In unserem Fall könnte man annehmen, dass der Mitarbeiter die Sache (den Artikel) dem Kollegen zugeeignet hat, indem er ihm die Verfügungsgewalt überlassen hat. Die Sache war ihm auch anvertraut, da er sie als Mitarbeiter des Ladens in seiner Obhut hatte.
Allerdings könnte man auch argumentieren, dass es an einer Zueignung fehlt, da der Mitarbeiter keine Bereicherungsabsicht hatte und den Artikel nur verschenken wollte. Außerdem könnte man einwenden, dass die Sache nicht mehr fremd war, da sie bereits ausgesondert war und keinen Wert mehr hatte.
### Untreue
Nach § 266 Abs. 1 StGB macht sich strafbar, wer die ihm durch Gesetz, behördlichen Auftrag oder Rechtsgeschäft eingeräumte Befugnis, über fremdes Vermögen zu verfügen oder einen anderen zu verpflichten, missbraucht oder die ihm kraft Gesetzes, behördlichen Auftrags, Rechtsgeschäfts oder eines Treueverhältnisses obliegende Pflicht, fremde Vermögensinteressen wahrzunehmen, verletzt und dadurch dem, dessen Vermögensinteressen er zu betreuen hat, Nachteil zufügt.
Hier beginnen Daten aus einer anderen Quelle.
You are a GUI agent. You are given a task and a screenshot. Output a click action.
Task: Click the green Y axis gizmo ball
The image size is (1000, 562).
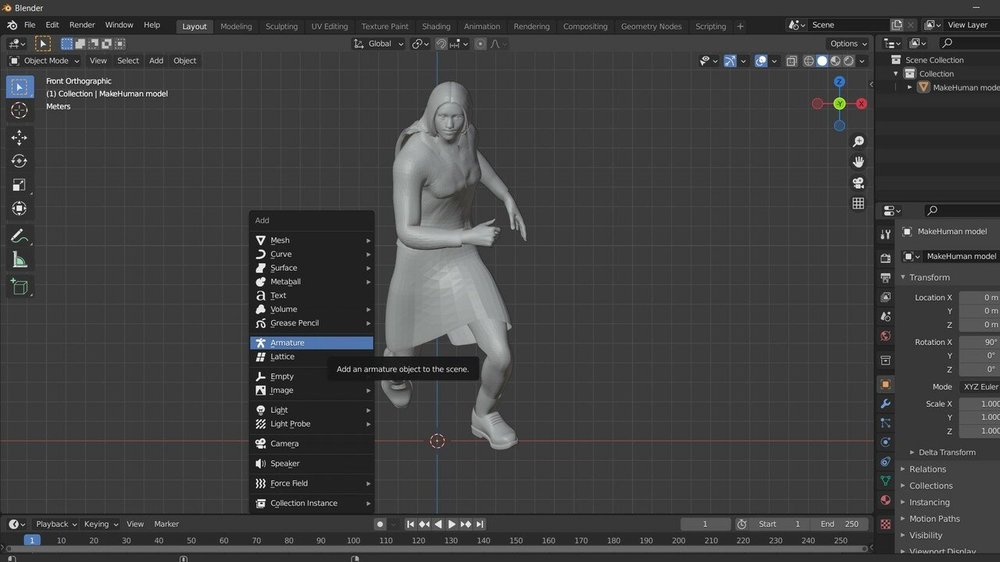tap(840, 104)
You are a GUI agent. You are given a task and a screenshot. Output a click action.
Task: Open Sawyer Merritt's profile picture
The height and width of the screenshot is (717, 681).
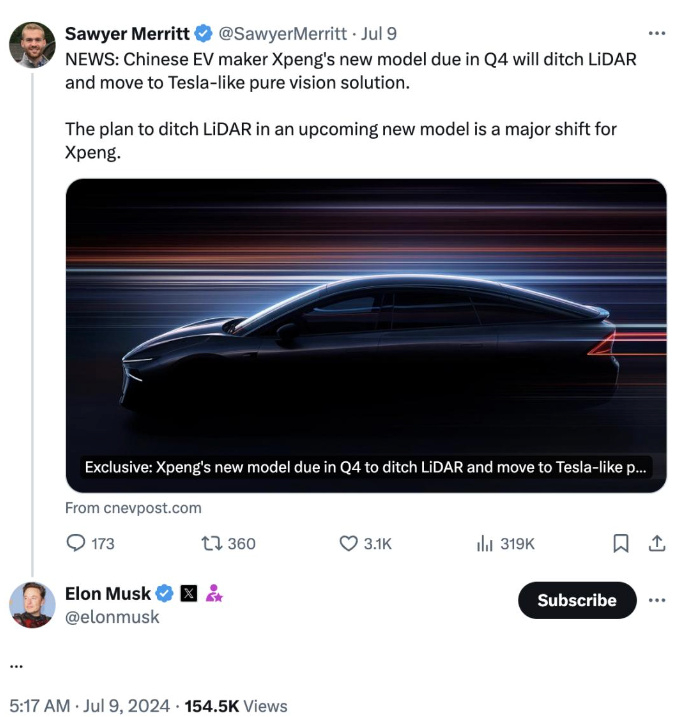pos(32,45)
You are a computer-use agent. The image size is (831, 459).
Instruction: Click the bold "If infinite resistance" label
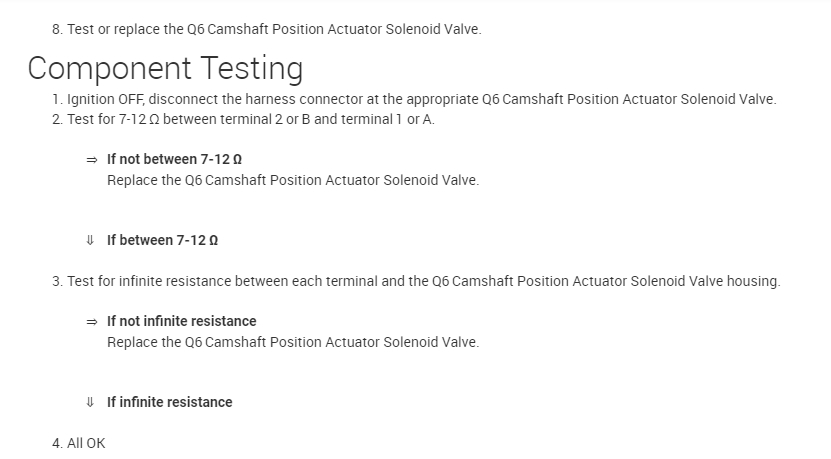coord(169,402)
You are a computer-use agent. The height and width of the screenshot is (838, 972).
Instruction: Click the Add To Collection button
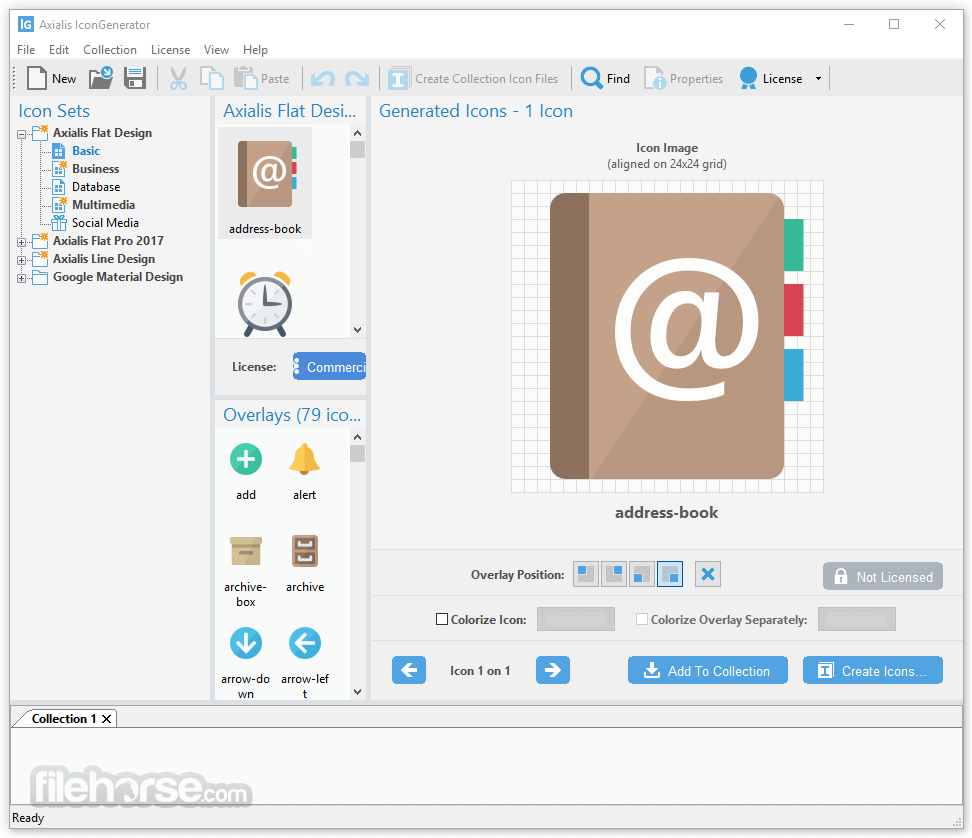click(707, 670)
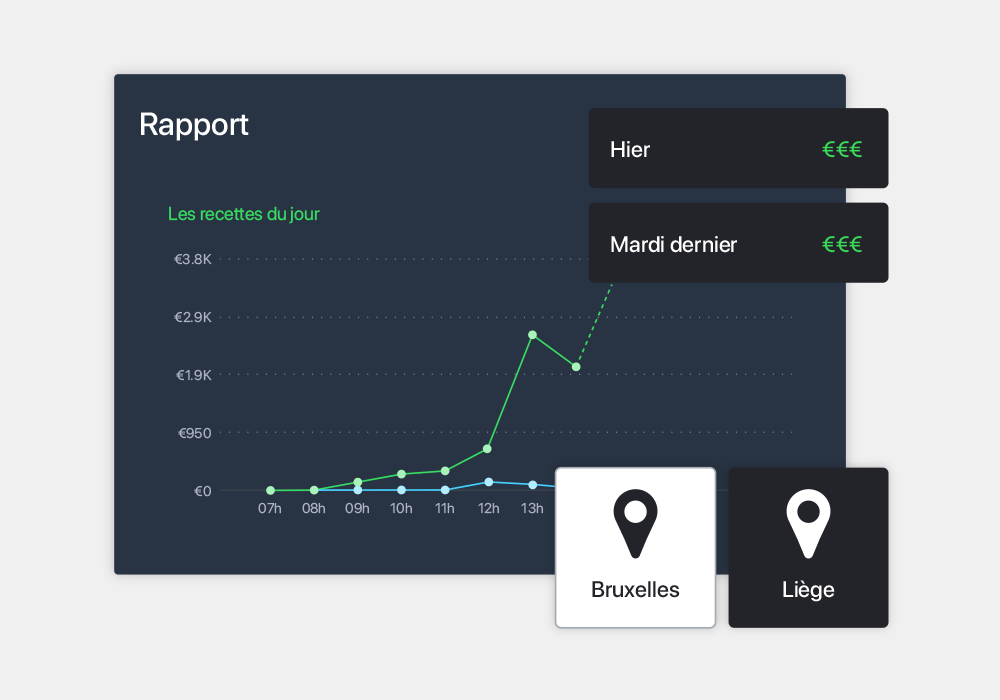Select the blue data point at 12h

[489, 482]
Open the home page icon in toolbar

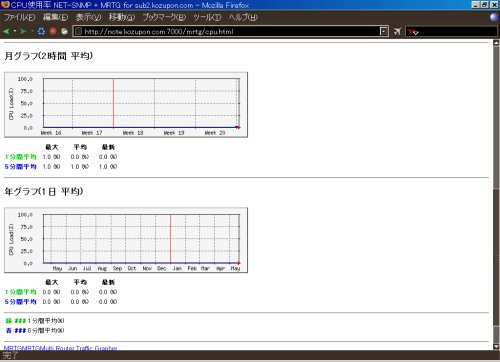[64, 31]
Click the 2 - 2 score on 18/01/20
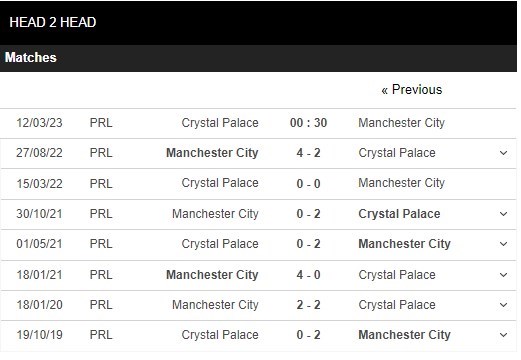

In unserem Fall könnte man annehmen, dass der Mitarbeiter die ihm durch das Arbeitsverhältnis eingeräumte Befugnis, über das Vermögen des Ladens zu verfügen, missbraucht hat, indem er den Artikel ohne Erlaubnis des Chefs an den Kollegen verschenkt hat. Dadurch könnte er dem Laden einen Nachteil zugefügt haben, wenn der Artikel noch verkäuflich oder verwertbar war.
Allerdings könnte man auch argumentieren, dass es an einem Missbrauch der Befugnis fehlt, da der Mitarbeiter nicht gegen die Interessen des Ladens gehandelt hat, sondern im guten Glauben war, dass es sich um eine erlaubte Praxis handelte. Außerdem könnte man einwenden, dass es an einem Nachteil fehlt, wenn der Artikel ohnehin wertlos war.
## Das Fazit
Wie man sieht, ist die rechtliche Beurteilung des Falls nicht eindeutig und hängt von verschiedenen Umständen ab. Es kommt vor allem darauf an, wie man die subjektive Seite des Mitarbeiters bewertet und wie man den Wert und die Eigentumsverhältnisse des Artikels bestimmt. Möglicherweise könnte der Mitarbeiter sich auf einen Verbotsirrtum gemäß § 17 StGB berufen, wenn er nicht wusste oder nicht wissen konnte, dass sein Verhalten strafbar war. In jedem Fall sollte er sich an einen Rechtsanwalt wenden, um seine Rechte zu verteidigen.